1

I'm trying to work with hebrew chars in C++ , using Clion on mac.

char notification[140]={"א"}; //this is ALEF the first letter of Hebrew ABC.

for(int i=0; i < strlen(notification); i++) {
    cout << (int)notification[i] << endl;
} //Here I want to see what is the ASCII code for this letter.

the output for this for is :

-41
-112

Though there is only 1 char entered.

cout << char(-41) << char(-112) << endl; // this one gives me the output of the letter ALEF

cout << char(-41) << char(-111) << endl; //gives the second letter of Hebrew ABC.

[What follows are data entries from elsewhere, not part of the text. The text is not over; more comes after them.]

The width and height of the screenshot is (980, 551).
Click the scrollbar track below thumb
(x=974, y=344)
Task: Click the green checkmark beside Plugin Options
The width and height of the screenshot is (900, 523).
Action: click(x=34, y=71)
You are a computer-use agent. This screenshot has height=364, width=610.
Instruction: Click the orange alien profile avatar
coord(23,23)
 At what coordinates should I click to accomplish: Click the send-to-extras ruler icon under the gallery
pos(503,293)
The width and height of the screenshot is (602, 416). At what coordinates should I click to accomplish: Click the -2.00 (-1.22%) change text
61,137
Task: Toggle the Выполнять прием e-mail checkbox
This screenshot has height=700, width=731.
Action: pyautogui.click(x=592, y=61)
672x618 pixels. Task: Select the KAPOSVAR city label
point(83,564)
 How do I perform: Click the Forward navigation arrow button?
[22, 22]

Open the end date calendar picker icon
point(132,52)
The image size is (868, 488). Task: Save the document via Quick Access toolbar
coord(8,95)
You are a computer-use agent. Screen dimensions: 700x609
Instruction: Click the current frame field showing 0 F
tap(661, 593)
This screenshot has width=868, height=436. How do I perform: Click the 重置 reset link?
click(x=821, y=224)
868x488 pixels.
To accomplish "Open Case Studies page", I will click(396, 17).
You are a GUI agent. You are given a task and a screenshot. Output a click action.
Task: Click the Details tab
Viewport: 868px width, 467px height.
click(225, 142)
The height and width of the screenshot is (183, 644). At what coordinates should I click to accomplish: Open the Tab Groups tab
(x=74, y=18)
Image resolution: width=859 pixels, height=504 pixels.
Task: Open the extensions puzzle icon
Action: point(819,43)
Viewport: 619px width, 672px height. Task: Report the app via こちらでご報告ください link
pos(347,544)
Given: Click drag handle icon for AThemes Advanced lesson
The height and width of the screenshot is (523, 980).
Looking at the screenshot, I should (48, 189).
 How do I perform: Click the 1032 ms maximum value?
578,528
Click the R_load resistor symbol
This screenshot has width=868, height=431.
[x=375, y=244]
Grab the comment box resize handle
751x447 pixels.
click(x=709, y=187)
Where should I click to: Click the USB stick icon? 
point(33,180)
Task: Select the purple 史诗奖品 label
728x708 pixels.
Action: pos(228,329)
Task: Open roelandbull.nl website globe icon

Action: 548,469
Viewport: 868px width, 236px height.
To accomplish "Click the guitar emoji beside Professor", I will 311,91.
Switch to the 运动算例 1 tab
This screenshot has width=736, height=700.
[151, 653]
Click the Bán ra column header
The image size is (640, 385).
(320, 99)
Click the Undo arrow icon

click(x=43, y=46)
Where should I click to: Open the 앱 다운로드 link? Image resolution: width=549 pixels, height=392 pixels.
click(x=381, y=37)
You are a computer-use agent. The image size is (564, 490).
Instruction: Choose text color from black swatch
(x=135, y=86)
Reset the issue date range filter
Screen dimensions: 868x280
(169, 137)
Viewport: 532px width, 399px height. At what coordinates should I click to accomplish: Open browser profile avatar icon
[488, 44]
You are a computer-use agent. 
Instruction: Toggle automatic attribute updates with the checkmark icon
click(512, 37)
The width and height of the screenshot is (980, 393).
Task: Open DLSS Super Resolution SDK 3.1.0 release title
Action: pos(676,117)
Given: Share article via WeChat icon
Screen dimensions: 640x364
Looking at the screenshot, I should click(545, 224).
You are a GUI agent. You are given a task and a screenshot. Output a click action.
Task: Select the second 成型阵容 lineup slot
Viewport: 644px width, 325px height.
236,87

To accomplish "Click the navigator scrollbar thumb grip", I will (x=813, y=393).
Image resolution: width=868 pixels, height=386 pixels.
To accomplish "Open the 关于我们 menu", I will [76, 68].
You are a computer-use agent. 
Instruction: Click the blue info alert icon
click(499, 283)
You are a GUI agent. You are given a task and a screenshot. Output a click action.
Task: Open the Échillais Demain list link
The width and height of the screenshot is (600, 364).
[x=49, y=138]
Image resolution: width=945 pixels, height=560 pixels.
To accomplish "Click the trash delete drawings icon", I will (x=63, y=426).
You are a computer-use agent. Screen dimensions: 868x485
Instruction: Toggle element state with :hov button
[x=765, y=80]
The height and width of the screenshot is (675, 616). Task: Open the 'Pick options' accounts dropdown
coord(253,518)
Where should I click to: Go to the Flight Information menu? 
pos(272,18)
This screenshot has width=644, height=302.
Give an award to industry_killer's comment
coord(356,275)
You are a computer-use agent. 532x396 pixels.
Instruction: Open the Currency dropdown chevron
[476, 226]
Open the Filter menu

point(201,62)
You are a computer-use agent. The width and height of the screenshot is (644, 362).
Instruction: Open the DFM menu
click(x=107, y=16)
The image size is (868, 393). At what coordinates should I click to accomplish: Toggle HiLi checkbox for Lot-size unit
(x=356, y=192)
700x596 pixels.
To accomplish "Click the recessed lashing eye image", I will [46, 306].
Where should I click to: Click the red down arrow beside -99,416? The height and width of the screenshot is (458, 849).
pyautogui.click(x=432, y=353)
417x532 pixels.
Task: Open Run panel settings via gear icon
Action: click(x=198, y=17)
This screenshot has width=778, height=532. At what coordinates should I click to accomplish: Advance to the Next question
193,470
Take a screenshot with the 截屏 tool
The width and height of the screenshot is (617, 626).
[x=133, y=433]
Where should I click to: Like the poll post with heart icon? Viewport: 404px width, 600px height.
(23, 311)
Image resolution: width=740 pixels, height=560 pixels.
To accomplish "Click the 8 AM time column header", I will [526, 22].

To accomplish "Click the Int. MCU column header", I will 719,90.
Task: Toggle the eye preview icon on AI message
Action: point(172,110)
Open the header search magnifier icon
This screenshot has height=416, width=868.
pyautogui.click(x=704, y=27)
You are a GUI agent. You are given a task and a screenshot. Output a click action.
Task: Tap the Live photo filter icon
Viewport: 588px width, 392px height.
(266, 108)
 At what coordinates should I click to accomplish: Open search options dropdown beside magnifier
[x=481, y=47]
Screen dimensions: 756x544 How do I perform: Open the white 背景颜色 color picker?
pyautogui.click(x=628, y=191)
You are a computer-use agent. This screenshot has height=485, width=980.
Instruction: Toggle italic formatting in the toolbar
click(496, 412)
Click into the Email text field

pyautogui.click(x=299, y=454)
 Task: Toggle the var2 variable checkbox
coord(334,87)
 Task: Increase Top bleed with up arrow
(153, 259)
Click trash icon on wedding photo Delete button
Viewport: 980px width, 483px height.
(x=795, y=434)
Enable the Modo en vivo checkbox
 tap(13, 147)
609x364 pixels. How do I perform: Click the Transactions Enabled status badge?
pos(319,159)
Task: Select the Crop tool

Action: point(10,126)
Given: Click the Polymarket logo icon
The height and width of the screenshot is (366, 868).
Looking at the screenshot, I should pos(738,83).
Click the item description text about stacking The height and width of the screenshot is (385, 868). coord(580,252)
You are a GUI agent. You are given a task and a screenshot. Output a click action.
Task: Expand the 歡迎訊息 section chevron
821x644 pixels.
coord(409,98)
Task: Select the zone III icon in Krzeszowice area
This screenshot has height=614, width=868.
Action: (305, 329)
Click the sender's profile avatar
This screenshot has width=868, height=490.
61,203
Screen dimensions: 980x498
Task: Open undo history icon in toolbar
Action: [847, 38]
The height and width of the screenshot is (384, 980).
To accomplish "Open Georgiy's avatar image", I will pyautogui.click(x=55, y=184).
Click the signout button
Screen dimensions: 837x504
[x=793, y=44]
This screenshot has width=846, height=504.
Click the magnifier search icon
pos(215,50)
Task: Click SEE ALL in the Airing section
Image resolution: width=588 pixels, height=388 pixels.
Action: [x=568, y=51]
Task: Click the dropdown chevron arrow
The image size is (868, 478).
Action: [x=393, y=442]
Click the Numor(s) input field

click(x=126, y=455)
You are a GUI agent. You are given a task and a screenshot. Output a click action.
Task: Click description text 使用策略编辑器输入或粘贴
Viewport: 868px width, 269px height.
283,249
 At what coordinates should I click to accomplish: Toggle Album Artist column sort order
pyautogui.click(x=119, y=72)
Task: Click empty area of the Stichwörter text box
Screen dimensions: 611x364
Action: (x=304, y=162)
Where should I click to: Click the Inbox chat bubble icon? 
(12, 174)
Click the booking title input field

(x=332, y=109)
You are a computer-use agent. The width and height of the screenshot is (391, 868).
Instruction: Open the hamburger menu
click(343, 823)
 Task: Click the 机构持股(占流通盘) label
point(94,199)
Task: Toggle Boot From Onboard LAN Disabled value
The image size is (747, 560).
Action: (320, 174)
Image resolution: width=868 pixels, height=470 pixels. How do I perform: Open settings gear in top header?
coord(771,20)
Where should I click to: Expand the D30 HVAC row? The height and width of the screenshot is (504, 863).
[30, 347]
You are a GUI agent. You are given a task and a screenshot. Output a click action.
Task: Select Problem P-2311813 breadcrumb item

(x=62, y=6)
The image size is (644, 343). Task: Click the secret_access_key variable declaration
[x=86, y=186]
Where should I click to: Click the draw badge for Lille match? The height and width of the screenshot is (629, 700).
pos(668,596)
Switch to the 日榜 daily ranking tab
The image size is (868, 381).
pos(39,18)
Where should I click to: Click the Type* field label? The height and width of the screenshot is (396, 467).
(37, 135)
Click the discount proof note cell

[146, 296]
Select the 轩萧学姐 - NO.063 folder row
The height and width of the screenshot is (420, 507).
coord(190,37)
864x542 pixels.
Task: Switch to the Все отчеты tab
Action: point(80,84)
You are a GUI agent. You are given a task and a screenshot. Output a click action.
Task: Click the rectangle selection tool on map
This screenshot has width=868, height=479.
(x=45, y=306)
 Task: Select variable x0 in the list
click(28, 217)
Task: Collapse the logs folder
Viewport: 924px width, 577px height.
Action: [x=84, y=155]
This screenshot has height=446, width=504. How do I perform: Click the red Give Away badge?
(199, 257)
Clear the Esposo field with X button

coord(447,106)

I can't understand how it works why there is 2 chars to present 1 hebrew char ?

Mark Davydov
  • 337
  • 4
  • 18
  • 3
    It's a two-byte Unicode character. – Igor R. Sep 07 '15 at 20:09
  • 1
    you need to use wide characters i.e. unicode – Ed Heal Sep 07 '15 at 20:10
  • 1
    If you need actual unicode handling, you will need a library like ICU. Neither `char` nor `wchar` nor `string` nor `wstring` nor anything else in the standard library implement unicode. – Baum mit Augen Sep 07 '15 at 20:18
  • @BaummitAugen there is no way to use standard libraries to work with hebrew chars ? – Mark Davydov Sep 07 '15 at 20:28
  • @IgorR. Do you have any idea how to work with two-byte unicode characters? for example if i want to do some if : if(notification[0]==/*tow-byte char*/) dosomething(); – Mark Davydov Sep 07 '15 at 20:30
  • Its not Unicode, its UTF-8! – SHR Sep 07 '15 at 20:36
  • @MarkYoungCardinalDavidov If you only need to read and print them and not handle them in any complex way, you can probably get away with `std::string` on Linux and `std::wstring` on Windows and make your code portable with macros. But anything more then that: Don't waste your time, use sth. like ICU. – Baum mit Augen Sep 07 '15 at 20:36
  • @SHR UTF-8 *is* one possible encoding for Unicode data. – deviantfan Sep 07 '15 at 20:42
  • @deviantfan yes, but it not using wide character strings, and you don't need to use the wide functions like: `wcout`. look like all the comments here advise to use unicode and to use wide character string, while its just terminal configuration issue. – SHR Sep 07 '15 at 21:15
  • There is no ALEF in ASCII. You can't assign it to a `char` like that. – Lightness Races in Orbit Sep 07 '15 at 21:23

2 Answers2

2

You see the UTF8 code for "א". but apparently your terminal not support this charset or UTF8. (-41,-112) = (0xd7, 0x90)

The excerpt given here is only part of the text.